__Textauszug__:
▼▼▼
Wenn sich auch der Weichmacher verflüchtigt, bilden sich selbst bei wenig getragenen Bergschuhen in der Sohle kleine Risse. Danach können Feuchtigkeit, Licht oder andere Katalysatoren in den Kunststoff eindringen und die Versprödung beschleunigen und eine Ablösung ist nicht mehr aufzuhalten. Die Materialveränderung beschleunigt sich zudem, je weniger der Schuh benutzt wird. Bewegung dagegen hält geschmeidig.

«Ein natürlicher Prozess»

Bei der Hydrolyse handle es sich nicht um einen Material- oder Verarbeitungsfehler, erklärt die Materialforscherin des unabhängigen Prüf- und Forschungsinstituts Pirmasens (D), Liselotte Vijselaar. Es sei ein natürlicher Zersetzungsprozess, der von aussen meist unsichtbar im Innern der Zwischensohle einsetze und nicht verhindert werden könne. Nach sieben bis zehn Jahren könne sich dadurch auch bei einem von aussen gepflegt wirkenden und «gesunden» Schuh überraschend die Sohle lösen.

So erkennt man Hydrolyse

Wer eine unliebsame Überraschung verhindern und seine Bergschuhe auf Hydrolyse abchecken möchte, kann den Zustand des Schaumstoffs mit einem einfachen Trick selber überprüfen. Sobald man mit der Spitze eines Kugelschreibers mit ein wenig Druck in den Schaumstoffkeil zwischen Unter- und Obersohle eindringen kann und sich danach die Öffnung nicht mehr schliesst, ist die Hydrolyse nicht mehr weit.

Bei einem noch elastischen und «gesunden» Fersenkeil ist dies fast nicht möglich. Spätestens wenn der Kunststoff spröde ist, lohnt sich eine Neubesohlung. Um den Alterungsprozess zu verlangsamen, lohnt es sich, die Wanderschuhe sauber zu halten und an einem trockenen und nicht zu warmen Ort aufzubewahren.
▲▲▲
__Anweisung__:
Beantworten Sie anhand des Textauszugs zur Hydrolyse bei Bergschuhen:
1. Nach wie vielen Jahren kann sich die Sohle auch bei einem gepflegt wirkenden Schuh lösen?
2. Mit welchem Gegenstand lässt sich der Zustand des Schaumstoffs selbst prüfen?
3. Wie sollen Wanderschuhe aufbewahrt werden, um den Alterungsprozess zu verlangsamen?
Die Zeilen haben hierfür keine Bedeutung.

__Datenauszug__:
▼▼▼
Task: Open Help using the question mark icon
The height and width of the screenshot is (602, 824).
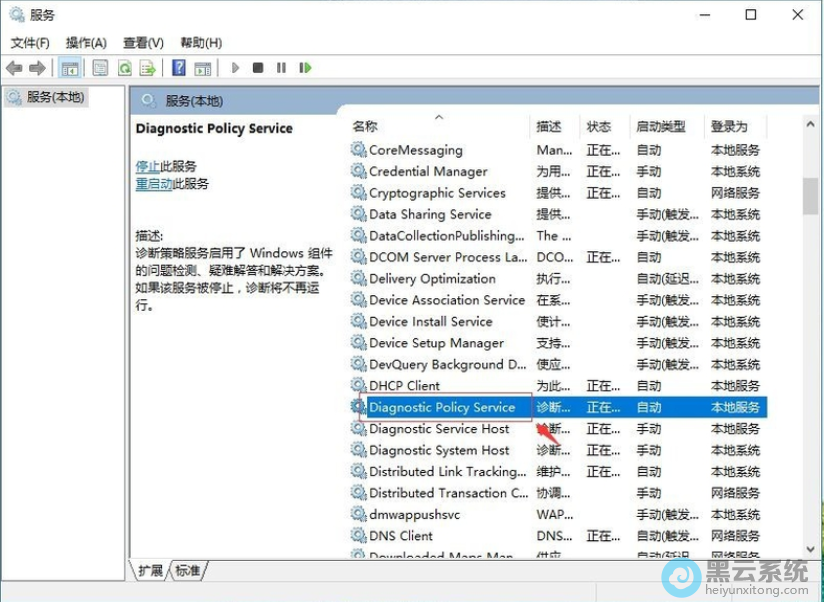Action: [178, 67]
▲▲▲
▼▼▼
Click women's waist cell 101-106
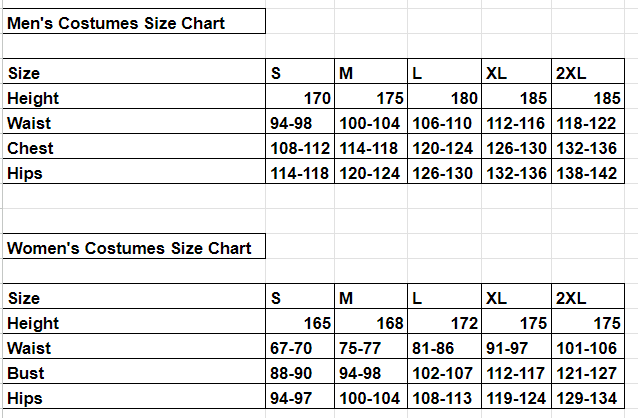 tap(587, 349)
▲▲▲
▼▼▼
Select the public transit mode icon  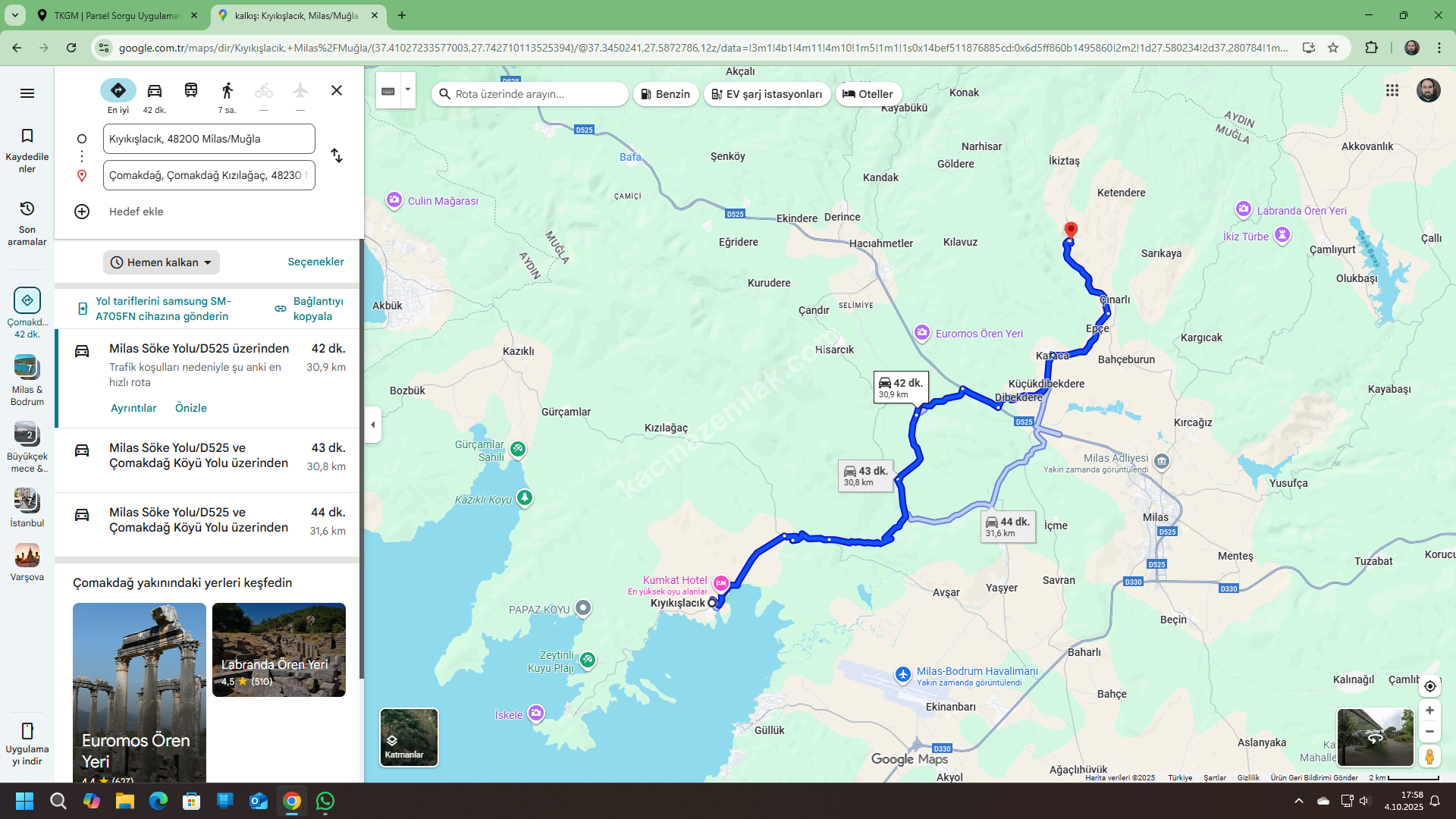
▲▲▲
__Lösung__:
1. Nach sieben bis zehn Jahren.
2. Mit der Spitze eines Kugelschreibers.
3. An einem trockenen und nicht zu warmen Ort.